Calculation of bonus: The Act provides that the bonus payable
to an employee will be in proportion to his or her salary or wage.
However, if an employees salary is more than Rs 3,500 per
month, for the purposes of calculation of bonus, the salary will be
assumed to be Rs 3,500 per month. The Bill seeks to raise this
calculation ceiling to Rs 7,000 per month or the minimum wage
notified for the employment under the Minimum Wages Act, 1948
(whichever is higher).
Retrospective effect: The Bill will come into force on April 1,
2015.

No latest amendment in PF AND ESI DEDUCTION

Background
Statutory Compliance Requirement for ESI
Deduction
The Statutory compliance requirement for ESI deduction is as follows:
ESI fund, maintained by ESIC is applicable to employees earning Rs 15,000 or
less per month to provide the cash and medical benefits to them and their
families. This fund is a contributory fund in which both the employer and
employee contribute 4.75% and 1.75% respectively to make it a total of 6.5%.
For ESI calculation, the salary comprises of all the monthly payable amounts
such as basic pay, dearness allowance, city compensatory allowance, HRA,
incentive allowance, attendance bonus, meal allowance and incentive bonus.
The salary however, does not include annual bonus, retrenchment
compensation, encashment of leave and gratuity.

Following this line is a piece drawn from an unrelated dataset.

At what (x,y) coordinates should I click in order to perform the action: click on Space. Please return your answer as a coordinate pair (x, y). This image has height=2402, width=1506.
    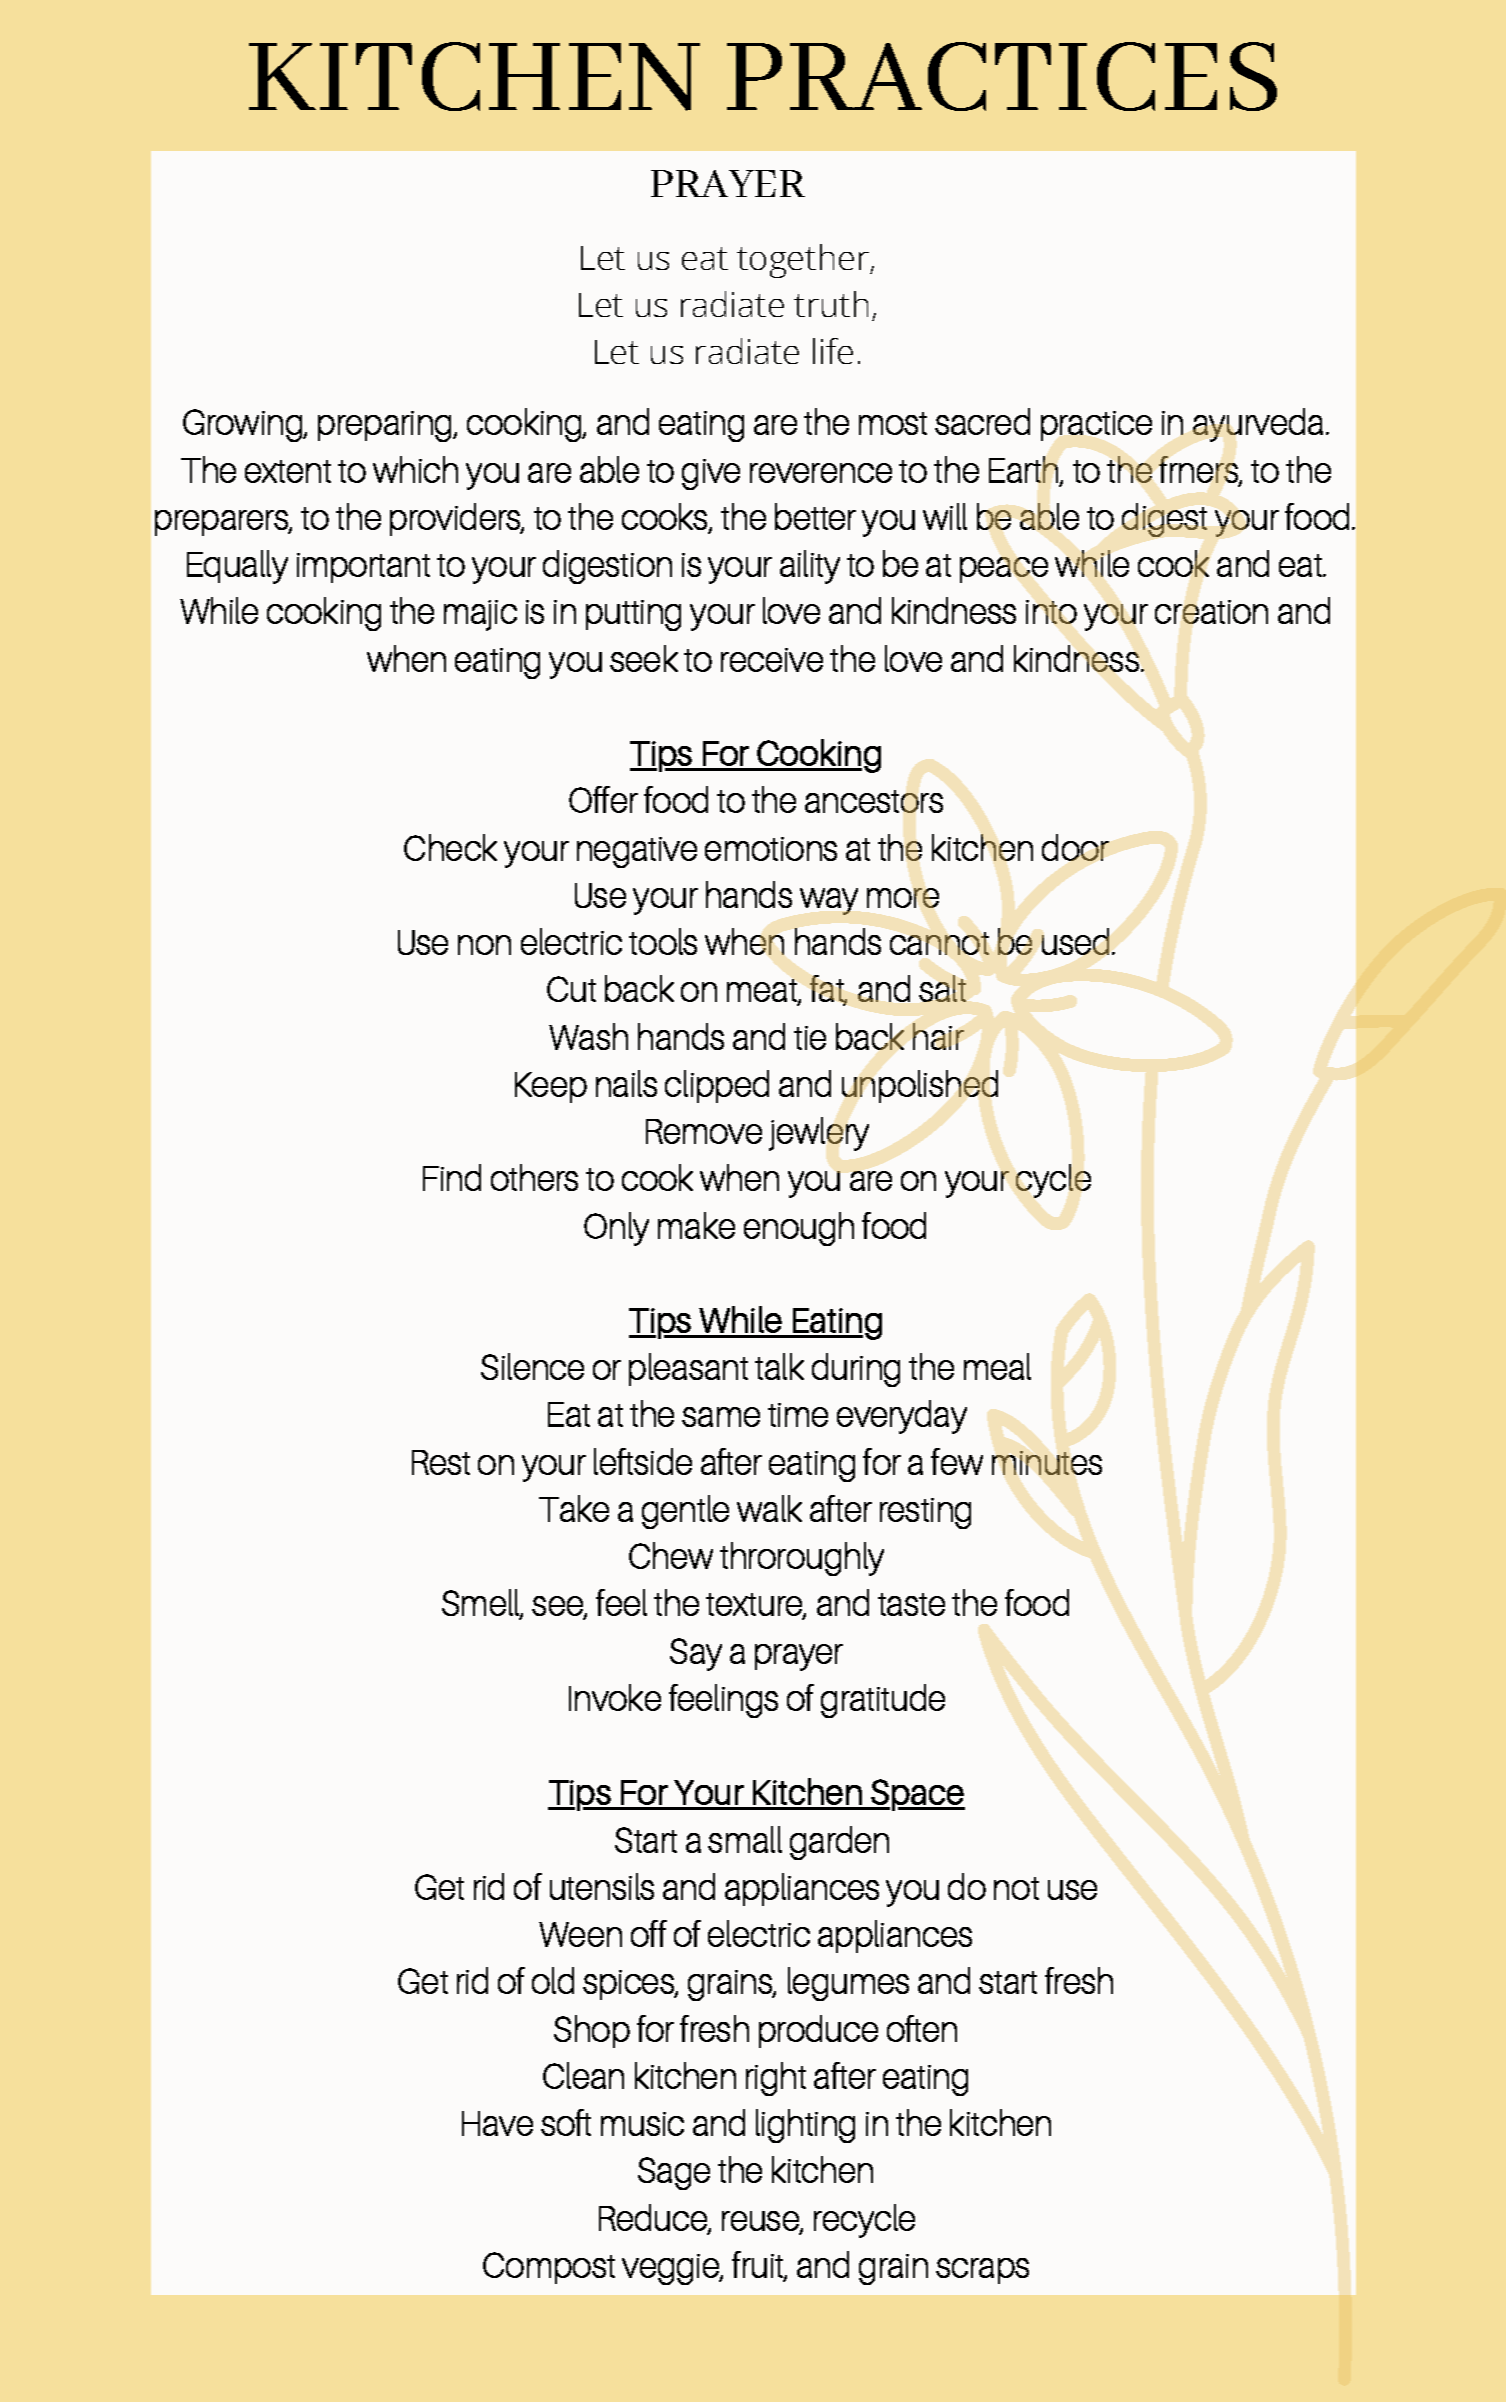
    Looking at the image, I should click on (917, 1795).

Statutory Compliance Requirement for PF


Deduction
The Statutory compliance requirement for PF deduction is as follows:
Just like ESI, the Employees Provident Fund (EPF) is also a contributory fund
in which both the employee and employer contribute amount. EPF is a

compulsory and contributory fund for the Indian organizations under The
Employees Provident Fund and Miscellaneous Provisions Act 1952.
Employee and Employer Contributions for PF Deduction Statutory Compliance

For EFP, both the employee and the employer contributes equal amount,
which is 12% of the salary of the employee. However, the employee
contributions may differ. Employees can contribute more than 12% of their
salary voluntarily. However, in such a case, the employer is not bound to
match the extra contribution of the employee.
For PF contribution, the salary comprises of components such as: basic
wages, DA, conveyance allowance and special allowance.
For the PF deduction, the maximum limit of salary of the employee is Rs
15,000/- per month. This means that even if the employees salary is above
Rs 15,000/- the employer is liable to contribute only on Rs 15,000/-, that is Rs
1,800.
The Statutory compliance for PF contribution has some less known facts
associated with it. The PF is divided into EPF and EPS (Employee pension
Scheme) contributions. The employees contribution goes straight to EPF
whereas from employers contribution, the 8.33% goes to EPS subject to Rs
1,250 a month and the rest goes to EPF. The payroll providers take care
about your ESI and PF deductions automatically.